Participants had clinical and ophthalmic assessments at baseline, and clinical assessments at 18 and 36 months.
General cognitive function was assessed with the MMSE and Montreal Cognitive Assessment (MoCA). MoCA scores contributed to a composite cognitive score that also included domain-specific assessments of memory, language, visuospatial ability, executive function, and attention compared as a z-score.
OCT data included ganglion cell-inner plexiform layer, inner nerve layer, and peripapillary retinal nerve fiber layer measurements. Higher order visuoperception was measured with summed z-scores of two visual parameters that are affected in PD and have been associated with worse cognition, the authors noted: the Cats-and-Dogs test to measure visual skew and a biological motion test.
Weil and colleagues proposed that two competing theories may explain retinal and higher order visual dysfunction in PD.
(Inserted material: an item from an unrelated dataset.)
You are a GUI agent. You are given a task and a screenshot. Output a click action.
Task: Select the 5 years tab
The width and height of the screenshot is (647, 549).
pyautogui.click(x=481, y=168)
"One model suggests that degenerative changes arise in cortical regions and spread to the retina through a process such as retrograde trans-synaptic axonal degeneration; the other proposes that both cortical and retinal cells are vulnerable to degeneration in PD, and that de-arborization occurs idiosyncratically throughout the nervous system, which might affect retina and cortex at similar times when examining a population," they wrote.
"Our prospective study supports the former model, with primary neurodegeneration likely affecting cortical regions before involving distal areas such as the retina," they added.
Limitations of the study include diagnoses of atypical parkinsonism or mild cognitive impairment received by eight patients during follow-up (six in the PD group and two in controls). All were excluded from further analysis. The rate of these diagnoses was in line with other published longitudinal PD cohorts, the authors noted.
Weil and colleagues also acknowledged that other retinal measures, like electroretinography, may have greater sensitivity to predict outcomes in PD than that seen with OCT in this study.
Disclosures
This work was funded by grants from UCLH Biomedical Research Centre Grant.
Weil is supported by a Wellcome Clinical Research Career Development Fellowship. This work was funded by grants from UCLH Biomedical Research Centre Grant, and has received honoraria from GE Healthcare and Britannia, as well as speaking honoraria from the Shirley Ryan Ability Lab.
Sources
Hannaway N, et al "Visual dysfunction is a better predictor than retinal thickness for dementia in Parkinson’s disease" J Neurol Neurosurg Psychiatry 2023; DOI: 10.1136/jnnp-2023-331083.